Il n’y a plus à présenter Redman. Ce vieux de la vieille originaire de Los Angeles enchaîne avec une régularité sans pareille les albums. Dernière plongée avec Mudface, très loin de traîner la discographie du bonhomme dans la boue.
Redman, c’est peut être un des noms oubliés du Hip Hop, quand il convient d’en écrire les lignes d’or. Certes, la notion de sous-estimation est souvent galvaudée, fait office d’introduction facile. Pourtant, bien malin sera celui qui saura dire où n’a pas été Redman, à quel mouvement ou à quel succès il n’a pas participé. On n’est pas dans la liste des rappeurs préférés d’Eminem pour rien.
L’art de la mise en scène et de la punchline, voilà les deux maîtrises sans faille de celui qui a hérité et mérité le sobriquet de « Doc ». A défaut d’être son grand projet de cette moitié de décennie, Mudface est un joyeux bordel, un carnaval de ce que le MC sait faire de mieux. Deux caractéristiques qui collent parfaitement à « Beastin’ (MCA) ». Le morceau résume à lui seul l’album. Imparfait, parfois un peu simple, mais tellement charismatique.
Mudface, c’est un album construit à l’ancienne, à base d’histoires, de personnages et de continuité. Les meilleures preuves, l’introduction « Dr. Trevis » et « Muddy Island », présentes pour nous servir de guides et nous identifier à ce qu’on entend. A l’heure des albums et des mixtapes de collages désorganisés, voilà qui fait du bien. Derrière, Redman se cale des défis thématiques, et les relève à merveille.

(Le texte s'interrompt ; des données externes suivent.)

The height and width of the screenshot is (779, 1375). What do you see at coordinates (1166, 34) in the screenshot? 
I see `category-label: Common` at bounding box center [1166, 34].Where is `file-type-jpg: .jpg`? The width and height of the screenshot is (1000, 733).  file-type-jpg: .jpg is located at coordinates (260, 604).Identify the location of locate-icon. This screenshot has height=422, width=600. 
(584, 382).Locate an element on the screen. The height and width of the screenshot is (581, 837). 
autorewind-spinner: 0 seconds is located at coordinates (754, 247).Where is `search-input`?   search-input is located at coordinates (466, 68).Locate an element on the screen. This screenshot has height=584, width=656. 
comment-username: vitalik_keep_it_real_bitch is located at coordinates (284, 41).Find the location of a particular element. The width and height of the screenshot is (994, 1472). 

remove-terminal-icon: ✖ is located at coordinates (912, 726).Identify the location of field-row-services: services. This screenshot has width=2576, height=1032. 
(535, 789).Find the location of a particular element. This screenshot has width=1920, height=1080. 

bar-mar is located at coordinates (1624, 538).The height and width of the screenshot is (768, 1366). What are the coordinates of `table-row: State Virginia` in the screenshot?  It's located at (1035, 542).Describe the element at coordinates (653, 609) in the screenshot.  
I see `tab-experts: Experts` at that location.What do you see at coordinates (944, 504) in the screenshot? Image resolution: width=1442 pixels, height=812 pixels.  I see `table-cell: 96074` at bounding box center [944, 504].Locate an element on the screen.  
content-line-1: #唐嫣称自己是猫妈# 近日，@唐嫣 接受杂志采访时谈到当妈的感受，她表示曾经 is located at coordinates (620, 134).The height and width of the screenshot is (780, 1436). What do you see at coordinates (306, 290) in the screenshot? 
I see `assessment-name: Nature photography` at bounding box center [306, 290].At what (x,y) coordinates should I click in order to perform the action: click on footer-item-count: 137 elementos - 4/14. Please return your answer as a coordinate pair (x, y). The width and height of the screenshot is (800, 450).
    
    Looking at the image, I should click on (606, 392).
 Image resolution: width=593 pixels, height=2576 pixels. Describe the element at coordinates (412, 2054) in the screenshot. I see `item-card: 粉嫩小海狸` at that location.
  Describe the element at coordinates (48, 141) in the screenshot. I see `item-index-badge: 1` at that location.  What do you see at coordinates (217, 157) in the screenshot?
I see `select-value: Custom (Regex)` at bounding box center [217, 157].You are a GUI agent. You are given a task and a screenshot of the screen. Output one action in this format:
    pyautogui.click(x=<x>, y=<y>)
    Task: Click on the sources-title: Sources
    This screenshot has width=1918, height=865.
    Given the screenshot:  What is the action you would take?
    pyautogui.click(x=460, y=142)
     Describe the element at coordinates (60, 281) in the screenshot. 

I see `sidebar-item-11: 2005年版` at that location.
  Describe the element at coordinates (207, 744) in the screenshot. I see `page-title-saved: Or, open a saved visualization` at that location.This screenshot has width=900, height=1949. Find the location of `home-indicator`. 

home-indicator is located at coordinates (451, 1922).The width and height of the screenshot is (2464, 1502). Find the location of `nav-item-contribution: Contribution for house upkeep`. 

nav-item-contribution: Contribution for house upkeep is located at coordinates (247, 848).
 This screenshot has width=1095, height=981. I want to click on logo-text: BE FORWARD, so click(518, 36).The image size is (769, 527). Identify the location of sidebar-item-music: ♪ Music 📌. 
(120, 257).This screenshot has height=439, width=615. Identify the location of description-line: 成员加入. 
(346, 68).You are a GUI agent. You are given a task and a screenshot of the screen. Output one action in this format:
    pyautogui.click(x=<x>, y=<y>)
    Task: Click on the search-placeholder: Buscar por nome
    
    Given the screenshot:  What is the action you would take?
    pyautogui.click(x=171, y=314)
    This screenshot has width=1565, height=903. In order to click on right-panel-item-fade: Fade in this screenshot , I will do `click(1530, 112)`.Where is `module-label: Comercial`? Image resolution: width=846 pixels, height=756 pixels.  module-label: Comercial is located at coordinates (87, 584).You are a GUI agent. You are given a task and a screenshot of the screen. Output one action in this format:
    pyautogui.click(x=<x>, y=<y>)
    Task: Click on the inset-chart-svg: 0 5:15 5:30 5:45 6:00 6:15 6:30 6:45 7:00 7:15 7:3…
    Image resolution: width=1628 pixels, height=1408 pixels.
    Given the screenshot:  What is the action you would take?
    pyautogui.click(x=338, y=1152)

Oui, certains titres sont presque dans l’esprit dub et raggae. Non, n’y voyez pas un passage mental comme du temps où le Dogg et devenu Lion, mais plus une vaste vanne, de bon goût, fort heureusement. « N***a like Me » lance les hostilités, sur ce petit challenge bien contextualisé. On peut le mettre en parallèle avec « High 2 Come Down », où le beat plus prononcé marque le step du dub. Heureusement, il s’en déleste des effets. Le résultat est plus posé, forcément.
Il n’y a pas que vers le pays de la verte vers lequel « Doc » s’envole. Parfois, il remonte quelques siècles en arrière comme Marty McFly et pousse les portes d’un bar poussiéreux de Western sur « Dopeman (feat. StressMatic) ». Souvent, il choisit le chemin des mafieux, comme « Let It Go », « Bars » et « Go Hard ». Quelle présence, sur chacun de ces morceaux. On ne sait pas qui a dit « Red is Dead », mais il s’est sacrément vautré. A moins que ce ne soit pour rire.
Et puis il y a les morceaux pour la rue, celles qui transpirent les pavés et le Hennessy. Il y a ce « Gettin’ Inside » suintant de realness, grâce à sa note unique et son beat syncopé tout droit sorti des vieux samplers. Même si les titres ne sont pas franchement ni intemporels, ni marquants, ni même générationnels, il n’empêche que Redman nous fait plaisir en se faisant plaisir. Tout en se gardant dans un coin de tête que Mudface n’est qu’un prélude, presque une mixtape, au tant attendu Muddy Waters 2. Damn.